====== SOURCE RECORDS
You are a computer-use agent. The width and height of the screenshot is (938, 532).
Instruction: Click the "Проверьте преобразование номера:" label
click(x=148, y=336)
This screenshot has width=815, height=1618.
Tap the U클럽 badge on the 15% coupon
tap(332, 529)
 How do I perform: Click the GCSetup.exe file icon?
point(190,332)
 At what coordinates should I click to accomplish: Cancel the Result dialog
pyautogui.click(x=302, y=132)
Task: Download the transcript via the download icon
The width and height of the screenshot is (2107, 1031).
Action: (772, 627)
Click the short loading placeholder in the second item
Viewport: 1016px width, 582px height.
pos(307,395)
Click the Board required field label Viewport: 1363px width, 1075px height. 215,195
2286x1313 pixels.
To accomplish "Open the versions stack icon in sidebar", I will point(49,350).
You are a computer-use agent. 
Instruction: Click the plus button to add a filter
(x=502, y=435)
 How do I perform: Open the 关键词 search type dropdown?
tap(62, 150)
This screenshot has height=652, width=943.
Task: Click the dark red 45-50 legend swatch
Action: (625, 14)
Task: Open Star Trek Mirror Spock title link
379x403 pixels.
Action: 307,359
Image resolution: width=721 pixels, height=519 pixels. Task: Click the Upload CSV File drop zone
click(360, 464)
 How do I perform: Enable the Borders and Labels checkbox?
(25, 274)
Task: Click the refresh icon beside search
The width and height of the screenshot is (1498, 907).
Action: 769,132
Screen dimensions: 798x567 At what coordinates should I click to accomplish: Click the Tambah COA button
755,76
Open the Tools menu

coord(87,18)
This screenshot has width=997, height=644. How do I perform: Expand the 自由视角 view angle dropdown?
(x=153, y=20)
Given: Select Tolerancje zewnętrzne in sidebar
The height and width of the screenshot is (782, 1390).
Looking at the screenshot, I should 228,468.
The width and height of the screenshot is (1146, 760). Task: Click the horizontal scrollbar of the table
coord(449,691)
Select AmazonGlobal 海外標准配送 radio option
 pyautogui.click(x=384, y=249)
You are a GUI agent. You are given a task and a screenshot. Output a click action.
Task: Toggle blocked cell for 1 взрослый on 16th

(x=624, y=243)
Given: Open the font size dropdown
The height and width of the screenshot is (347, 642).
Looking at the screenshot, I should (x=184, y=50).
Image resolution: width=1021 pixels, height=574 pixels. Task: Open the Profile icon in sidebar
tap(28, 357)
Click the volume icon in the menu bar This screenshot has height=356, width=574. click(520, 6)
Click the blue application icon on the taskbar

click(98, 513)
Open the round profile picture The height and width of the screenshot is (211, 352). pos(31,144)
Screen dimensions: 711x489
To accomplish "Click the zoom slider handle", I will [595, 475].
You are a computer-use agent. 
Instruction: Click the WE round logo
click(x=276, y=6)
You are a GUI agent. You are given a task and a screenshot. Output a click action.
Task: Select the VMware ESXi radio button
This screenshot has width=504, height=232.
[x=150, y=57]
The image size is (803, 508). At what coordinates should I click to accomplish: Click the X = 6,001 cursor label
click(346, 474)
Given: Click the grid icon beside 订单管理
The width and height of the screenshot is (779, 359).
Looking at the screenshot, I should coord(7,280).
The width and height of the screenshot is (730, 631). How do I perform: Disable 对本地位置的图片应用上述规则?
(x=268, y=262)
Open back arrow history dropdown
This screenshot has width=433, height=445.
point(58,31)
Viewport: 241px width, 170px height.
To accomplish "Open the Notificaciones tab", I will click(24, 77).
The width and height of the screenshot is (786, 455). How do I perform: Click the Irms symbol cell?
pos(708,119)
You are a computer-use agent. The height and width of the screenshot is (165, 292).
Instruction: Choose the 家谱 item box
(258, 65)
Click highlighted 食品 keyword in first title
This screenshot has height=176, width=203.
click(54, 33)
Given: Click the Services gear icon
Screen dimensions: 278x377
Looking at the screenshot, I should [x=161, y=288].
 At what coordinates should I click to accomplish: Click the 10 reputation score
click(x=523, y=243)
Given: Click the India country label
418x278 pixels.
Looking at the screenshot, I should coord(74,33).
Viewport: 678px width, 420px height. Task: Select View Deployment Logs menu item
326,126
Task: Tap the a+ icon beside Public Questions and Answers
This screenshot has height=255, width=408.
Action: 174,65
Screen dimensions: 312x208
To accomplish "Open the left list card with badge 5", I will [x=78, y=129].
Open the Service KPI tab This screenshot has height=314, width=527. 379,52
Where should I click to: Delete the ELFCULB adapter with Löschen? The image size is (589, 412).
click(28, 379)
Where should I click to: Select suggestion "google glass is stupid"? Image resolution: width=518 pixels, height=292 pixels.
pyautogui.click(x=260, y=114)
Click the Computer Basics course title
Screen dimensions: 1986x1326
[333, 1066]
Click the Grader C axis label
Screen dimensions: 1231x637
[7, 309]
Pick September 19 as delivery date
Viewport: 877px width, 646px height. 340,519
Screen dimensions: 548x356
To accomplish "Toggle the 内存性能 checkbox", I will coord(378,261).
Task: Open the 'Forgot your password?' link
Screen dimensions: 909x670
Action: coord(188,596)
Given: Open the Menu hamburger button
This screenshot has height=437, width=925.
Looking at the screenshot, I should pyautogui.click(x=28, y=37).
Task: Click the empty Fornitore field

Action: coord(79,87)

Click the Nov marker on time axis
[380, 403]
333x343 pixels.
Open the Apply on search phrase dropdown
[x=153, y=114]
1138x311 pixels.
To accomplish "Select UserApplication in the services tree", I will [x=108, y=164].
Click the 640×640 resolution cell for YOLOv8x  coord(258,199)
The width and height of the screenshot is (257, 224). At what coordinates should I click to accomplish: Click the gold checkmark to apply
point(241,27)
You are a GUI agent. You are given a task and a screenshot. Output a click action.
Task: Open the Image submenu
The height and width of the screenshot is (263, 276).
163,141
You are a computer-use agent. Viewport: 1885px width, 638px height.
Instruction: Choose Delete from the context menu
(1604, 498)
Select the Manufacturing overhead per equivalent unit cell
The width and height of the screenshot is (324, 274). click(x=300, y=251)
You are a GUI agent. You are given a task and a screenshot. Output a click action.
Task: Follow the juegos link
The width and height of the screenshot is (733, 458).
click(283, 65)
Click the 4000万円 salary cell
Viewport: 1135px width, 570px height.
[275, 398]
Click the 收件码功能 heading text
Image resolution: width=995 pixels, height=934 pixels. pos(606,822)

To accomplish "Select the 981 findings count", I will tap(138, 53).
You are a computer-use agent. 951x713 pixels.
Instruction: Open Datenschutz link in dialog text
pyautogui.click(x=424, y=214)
============
WORK ORDER:
Would you transcribe every entry exactly?

REPLY TO THE TASK:
You are a computer-use agent. The width and height of the screenshot is (938, 532).
Instruction: Click the "Проверьте преобразование номера:" label
click(x=148, y=336)
This screenshot has width=815, height=1618.
Tap the U클럽 badge on the 15% coupon
tap(332, 529)
 How do I perform: Click the GCSetup.exe file icon?
point(190,332)
 At what coordinates should I click to accomplish: Cancel the Result dialog
pyautogui.click(x=302, y=132)
Task: Download the transcript via the download icon
The width and height of the screenshot is (2107, 1031).
Action: (772, 627)
Click the short loading placeholder in the second item
Viewport: 1016px width, 582px height.
pos(307,395)
Click the Board required field label Viewport: 1363px width, 1075px height. 215,195
2286x1313 pixels.
To accomplish "Open the versions stack icon in sidebar", I will point(49,350).
You are a computer-use agent. 
Instruction: Click the plus button to add a filter
(x=502, y=435)
 How do I perform: Open the 关键词 search type dropdown?
tap(62, 150)
This screenshot has height=652, width=943.
Task: Click the dark red 45-50 legend swatch
Action: (625, 14)
Task: Open Star Trek Mirror Spock title link
379x403 pixels.
Action: 307,359
Image resolution: width=721 pixels, height=519 pixels. Task: Click the Upload CSV File drop zone
click(360, 464)
 How do I perform: Enable the Borders and Labels checkbox?
(25, 274)
Task: Click the refresh icon beside search
The width and height of the screenshot is (1498, 907).
Action: 769,132
Screen dimensions: 798x567 At what coordinates should I click to accomplish: Click the Tambah COA button
755,76
Open the Tools menu

coord(87,18)
This screenshot has width=997, height=644. How do I perform: Expand the 自由视角 view angle dropdown?
(x=153, y=20)
Given: Select Tolerancje zewnętrzne in sidebar
The height and width of the screenshot is (782, 1390).
Looking at the screenshot, I should 228,468.
The width and height of the screenshot is (1146, 760). Task: Click the horizontal scrollbar of the table
coord(449,691)
Select AmazonGlobal 海外標准配送 radio option
 pyautogui.click(x=384, y=249)
You are a GUI agent. You are given a task and a screenshot. Output a click action.
Task: Toggle blocked cell for 1 взрослый on 16th

(x=624, y=243)
Given: Open the font size dropdown
The height and width of the screenshot is (347, 642).
Looking at the screenshot, I should (x=184, y=50).
Image resolution: width=1021 pixels, height=574 pixels. Task: Open the Profile icon in sidebar
tap(28, 357)
Click the volume icon in the menu bar This screenshot has height=356, width=574. click(520, 6)
Click the blue application icon on the taskbar

click(98, 513)
Open the round profile picture The height and width of the screenshot is (211, 352). pos(31,144)
Screen dimensions: 711x489
To accomplish "Click the zoom slider handle", I will [595, 475].
You are a computer-use agent. 
Instruction: Click the WE round logo
click(x=276, y=6)
You are a GUI agent. You are given a task and a screenshot. Output a click action.
Task: Select the VMware ESXi radio button
This screenshot has width=504, height=232.
[x=150, y=57]
The image size is (803, 508). At what coordinates should I click to accomplish: Click the X = 6,001 cursor label
click(346, 474)
Given: Click the grid icon beside 订单管理
The width and height of the screenshot is (779, 359).
Looking at the screenshot, I should coord(7,280).
The width and height of the screenshot is (730, 631). How do I perform: Disable 对本地位置的图片应用上述规则?
(x=268, y=262)
Open back arrow history dropdown
This screenshot has width=433, height=445.
point(58,31)
Viewport: 241px width, 170px height.
To accomplish "Open the Notificaciones tab", I will click(24, 77).
The width and height of the screenshot is (786, 455). How do I perform: Click the Irms symbol cell?
pos(708,119)
You are a computer-use agent. The height and width of the screenshot is (165, 292).
Instruction: Choose the 家谱 item box
(258, 65)
Click highlighted 食品 keyword in first title
This screenshot has height=176, width=203.
click(54, 33)
Given: Click the Services gear icon
Screen dimensions: 278x377
Looking at the screenshot, I should [x=161, y=288].
 At what coordinates should I click to accomplish: Click the 10 reputation score
click(x=523, y=243)
Given: Click the India country label
418x278 pixels.
Looking at the screenshot, I should coord(74,33).
Viewport: 678px width, 420px height. Task: Select View Deployment Logs menu item
326,126
Task: Tap the a+ icon beside Public Questions and Answers
This screenshot has height=255, width=408.
Action: 174,65
Screen dimensions: 312x208
To accomplish "Open the left list card with badge 5", I will [x=78, y=129].
Open the Service KPI tab This screenshot has height=314, width=527. 379,52
Where should I click to: Delete the ELFCULB adapter with Löschen? The image size is (589, 412).
click(28, 379)
Where should I click to: Select suggestion "google glass is stupid"? Image resolution: width=518 pixels, height=292 pixels.
pyautogui.click(x=260, y=114)
Click the Computer Basics course title
Screen dimensions: 1986x1326
[333, 1066]
Click the Grader C axis label
Screen dimensions: 1231x637
[7, 309]
Pick September 19 as delivery date
Viewport: 877px width, 646px height. 340,519
Screen dimensions: 548x356
To accomplish "Toggle the 内存性能 checkbox", I will coord(378,261).
Task: Open the 'Forgot your password?' link
Screen dimensions: 909x670
Action: coord(188,596)
Given: Open the Menu hamburger button
This screenshot has height=437, width=925.
Looking at the screenshot, I should pyautogui.click(x=28, y=37).
Task: Click the empty Fornitore field

Action: coord(79,87)

Click the Nov marker on time axis
[380, 403]
333x343 pixels.
Open the Apply on search phrase dropdown
[x=153, y=114]
1138x311 pixels.
To accomplish "Select UserApplication in the services tree", I will [x=108, y=164].
Click the 640×640 resolution cell for YOLOv8x  coord(258,199)
The width and height of the screenshot is (257, 224). At what coordinates should I click to accomplish: Click the gold checkmark to apply
point(241,27)
You are a GUI agent. You are given a task and a screenshot. Output a click action.
Task: Open the Image submenu
The height and width of the screenshot is (263, 276).
163,141
You are a computer-use agent. Viewport: 1885px width, 638px height.
Instruction: Choose Delete from the context menu
(1604, 498)
Select the Manufacturing overhead per equivalent unit cell
The width and height of the screenshot is (324, 274). click(x=300, y=251)
You are a GUI agent. You are given a task and a screenshot. Output a click action.
Task: Follow the juegos link
The width and height of the screenshot is (733, 458).
click(283, 65)
Click the 4000万円 salary cell
Viewport: 1135px width, 570px height.
[275, 398]
Click the 收件码功能 heading text
Image resolution: width=995 pixels, height=934 pixels. pos(606,822)

To accomplish "Select the 981 findings count", I will tap(138, 53).
You are a computer-use agent. 951x713 pixels.
Instruction: Open Datenschutz link in dialog text
pyautogui.click(x=424, y=214)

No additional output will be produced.